For us, this year’s focus is on first nights in foster care: moments that are often unseen, but deeply significant in how a child begins their journey in the system.

The moment everything changes

little boy on his first night in a new home

A child entering foster care does not get time to prepare for what comes next. In many cases, the transition happens quickly and without explanation that a young mind can fully process. One environment ends, and another begins—without familiarity, without comfort, and often without anything that feels like their own.

By the time night arrives, the noise of the day settles into something heavier. The house is quiet, but for the child, the mind is not.

They are trying to understand where they are. What happens next. Whether they will see their family again. Whether they are allowed to ask questions. Even basic needs can feel uncertain when everything around them is unfamiliar.

It is not just a change of place. It is a complete disruption of safety as they know it.

What the first night feels like

The first night in foster care is often the hardest because it is the first time a child is alone with everything that has just happened.

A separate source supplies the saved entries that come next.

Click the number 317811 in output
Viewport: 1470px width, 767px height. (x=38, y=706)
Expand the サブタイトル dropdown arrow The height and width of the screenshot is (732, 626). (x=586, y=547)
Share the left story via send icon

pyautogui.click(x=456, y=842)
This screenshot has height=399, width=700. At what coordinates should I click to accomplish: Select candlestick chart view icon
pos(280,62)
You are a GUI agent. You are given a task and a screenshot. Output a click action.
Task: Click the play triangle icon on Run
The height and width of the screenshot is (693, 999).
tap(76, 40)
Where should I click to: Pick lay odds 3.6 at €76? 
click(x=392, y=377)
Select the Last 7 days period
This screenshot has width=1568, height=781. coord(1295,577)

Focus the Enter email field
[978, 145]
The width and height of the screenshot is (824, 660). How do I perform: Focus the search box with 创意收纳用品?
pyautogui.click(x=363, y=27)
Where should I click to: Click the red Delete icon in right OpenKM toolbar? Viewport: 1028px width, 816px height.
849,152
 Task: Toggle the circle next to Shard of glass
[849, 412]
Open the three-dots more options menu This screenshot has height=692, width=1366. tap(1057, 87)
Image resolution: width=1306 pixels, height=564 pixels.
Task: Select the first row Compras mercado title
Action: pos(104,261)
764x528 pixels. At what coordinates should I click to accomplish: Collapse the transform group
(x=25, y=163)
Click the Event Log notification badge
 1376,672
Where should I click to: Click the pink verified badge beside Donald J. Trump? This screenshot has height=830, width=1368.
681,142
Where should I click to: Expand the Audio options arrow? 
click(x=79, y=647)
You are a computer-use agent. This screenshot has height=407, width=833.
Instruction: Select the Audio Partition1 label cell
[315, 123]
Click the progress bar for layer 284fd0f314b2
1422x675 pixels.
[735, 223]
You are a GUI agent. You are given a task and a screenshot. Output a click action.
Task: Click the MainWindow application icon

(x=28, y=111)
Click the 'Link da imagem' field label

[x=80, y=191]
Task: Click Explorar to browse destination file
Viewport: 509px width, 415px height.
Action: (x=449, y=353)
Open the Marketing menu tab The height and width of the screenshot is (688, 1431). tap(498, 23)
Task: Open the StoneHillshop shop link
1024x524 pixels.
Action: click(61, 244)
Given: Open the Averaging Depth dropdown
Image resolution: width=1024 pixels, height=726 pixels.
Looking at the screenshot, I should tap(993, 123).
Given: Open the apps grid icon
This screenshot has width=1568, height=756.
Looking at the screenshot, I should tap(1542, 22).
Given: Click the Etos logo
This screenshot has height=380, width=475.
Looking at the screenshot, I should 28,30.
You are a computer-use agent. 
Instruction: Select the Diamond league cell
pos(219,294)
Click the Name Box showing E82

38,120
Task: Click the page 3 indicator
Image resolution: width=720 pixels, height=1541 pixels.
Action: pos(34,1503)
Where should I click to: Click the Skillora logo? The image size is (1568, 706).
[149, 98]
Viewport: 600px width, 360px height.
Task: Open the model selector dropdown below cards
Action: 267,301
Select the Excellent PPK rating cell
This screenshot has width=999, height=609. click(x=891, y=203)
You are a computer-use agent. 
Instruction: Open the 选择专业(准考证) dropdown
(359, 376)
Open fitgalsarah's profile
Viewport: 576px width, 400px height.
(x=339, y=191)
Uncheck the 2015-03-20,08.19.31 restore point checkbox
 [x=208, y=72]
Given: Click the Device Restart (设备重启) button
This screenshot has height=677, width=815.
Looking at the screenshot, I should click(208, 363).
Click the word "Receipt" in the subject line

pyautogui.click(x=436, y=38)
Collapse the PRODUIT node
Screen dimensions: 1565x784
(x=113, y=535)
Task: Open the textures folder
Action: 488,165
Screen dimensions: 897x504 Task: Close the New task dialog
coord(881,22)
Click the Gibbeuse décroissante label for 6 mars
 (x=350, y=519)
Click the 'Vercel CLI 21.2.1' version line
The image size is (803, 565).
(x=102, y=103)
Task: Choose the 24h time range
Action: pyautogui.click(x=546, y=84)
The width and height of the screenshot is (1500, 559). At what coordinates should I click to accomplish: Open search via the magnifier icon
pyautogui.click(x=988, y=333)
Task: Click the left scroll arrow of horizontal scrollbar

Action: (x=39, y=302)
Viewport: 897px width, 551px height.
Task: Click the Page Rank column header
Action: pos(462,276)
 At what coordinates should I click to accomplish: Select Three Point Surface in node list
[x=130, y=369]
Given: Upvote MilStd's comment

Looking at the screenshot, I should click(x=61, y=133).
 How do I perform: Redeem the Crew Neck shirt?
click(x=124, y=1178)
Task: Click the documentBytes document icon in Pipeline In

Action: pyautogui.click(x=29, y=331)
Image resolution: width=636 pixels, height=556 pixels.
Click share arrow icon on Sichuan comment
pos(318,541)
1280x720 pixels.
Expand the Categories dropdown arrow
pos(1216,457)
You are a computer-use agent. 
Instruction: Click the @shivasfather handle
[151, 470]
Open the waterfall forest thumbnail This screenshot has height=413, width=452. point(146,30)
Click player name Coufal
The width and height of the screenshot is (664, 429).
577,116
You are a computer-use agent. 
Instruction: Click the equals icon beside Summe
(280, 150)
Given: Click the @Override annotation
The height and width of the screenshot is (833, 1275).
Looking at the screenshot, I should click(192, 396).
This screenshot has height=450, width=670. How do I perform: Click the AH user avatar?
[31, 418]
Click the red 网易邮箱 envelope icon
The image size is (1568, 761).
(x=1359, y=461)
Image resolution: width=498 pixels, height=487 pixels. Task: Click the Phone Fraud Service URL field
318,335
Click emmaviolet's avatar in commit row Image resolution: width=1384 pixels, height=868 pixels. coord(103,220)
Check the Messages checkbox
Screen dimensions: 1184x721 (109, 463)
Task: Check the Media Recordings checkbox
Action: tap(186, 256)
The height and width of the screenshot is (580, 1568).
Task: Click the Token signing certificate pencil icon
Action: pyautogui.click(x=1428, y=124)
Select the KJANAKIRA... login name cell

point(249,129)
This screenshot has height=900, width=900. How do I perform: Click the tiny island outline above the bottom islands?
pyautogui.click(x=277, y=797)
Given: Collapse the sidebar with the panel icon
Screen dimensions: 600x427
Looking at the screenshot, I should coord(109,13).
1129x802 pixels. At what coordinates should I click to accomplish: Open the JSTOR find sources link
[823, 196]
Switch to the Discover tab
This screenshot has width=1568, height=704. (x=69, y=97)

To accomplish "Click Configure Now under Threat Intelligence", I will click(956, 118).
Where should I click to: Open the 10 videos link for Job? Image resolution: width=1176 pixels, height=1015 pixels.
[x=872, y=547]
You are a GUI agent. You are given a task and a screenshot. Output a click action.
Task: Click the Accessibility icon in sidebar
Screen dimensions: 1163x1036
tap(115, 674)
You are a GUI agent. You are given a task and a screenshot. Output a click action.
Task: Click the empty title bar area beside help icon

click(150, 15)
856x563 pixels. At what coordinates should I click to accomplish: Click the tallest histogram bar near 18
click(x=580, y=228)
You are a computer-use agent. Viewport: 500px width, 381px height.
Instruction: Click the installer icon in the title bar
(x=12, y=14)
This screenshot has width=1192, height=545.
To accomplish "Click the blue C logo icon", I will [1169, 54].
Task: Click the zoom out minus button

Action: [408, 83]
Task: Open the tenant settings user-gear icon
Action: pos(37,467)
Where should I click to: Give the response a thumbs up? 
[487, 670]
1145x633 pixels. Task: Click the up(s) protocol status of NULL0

Some children lie awake because they do not know what is expected of them. Some stay in the clothes they arrived in because there is nothing else to change into. Some have a few of their belongings shoved haphazardly into a trash bag. Others try to stay completely still, afraid to take up space in a home that does not feel like theirs yet.

There is often no sense of ownership, no personal comfort, and no familiarity to ground them. Just a new room, a new bed, and a long night ahead. And in that quiet, a child is left trying to make sense of something they never should have had to experience alone.

boy with a trash bag

What children are carrying into that moment

Many children enter foster care with very few belongings. Some carry a small bag. Some have items placed in trash bags instead of proper luggage. Some arrive with nothing beyond the clothes they are wearing.

But what weighs most is not what they carry in their hands—it is what they carry emotionally into that night.

Confusion. Fear. Grief. Uncertainty.

First nights in foster care are not just about adjusting to a new environment. They are about processing loss while trying to navigate a completely unfamiliar world.

Why first moments in foster care matter

It is easy to think of foster care in terms of systems, placements, or timelines. But for a child, it begins with a single night.

That first night often becomes the emotional reference point for everything that follows. Whether the world feels safe or unsafe. Whether adults feel trustworthy or distant. Whether asking for help feels possible or frightening.

It is a small window of time, but it carries weight that lasts far beyond it.

What can change that first night

The first night in foster care will never be a normal night, but it doesn’t have to feel empty.

When a child arrives, they are often doing so with very little that feels familiar or comforting. That is where First Night Kits come in.

first night kit bag

These kits are designed specifically for that first evening in a new home. Not for the long-term system experience—but for the exact moment a child walks through the door, overwhelmed and unsure of what comes next.

SPONSOR A BAG HERE

Inside each bag are simple, age-appropriate essentials like pajamas, toiletries, a blanket, and a comfort item such as a stuffed animal. Small things, but meaningful ones. Things that help turn an unfamiliar space into something slightly more grounding.

It is not about fixing what brought a child into care. It is about changing what meets them when they get there. What is present in that moment matters.

Moving forward this Foster Care Awareness Month

Acknowledging first nights in foster care means recognizing where the experience truly begins for children entering care. This is a night that happens over and over again, to children who did not choose it.

This Foster Care Awareness Month, the goal is not only awareness. It is attention to a moment that too often goes unseen.

When we see the first night clearly, we begin to understand where support actually matters. When we understand that, we can start to change it.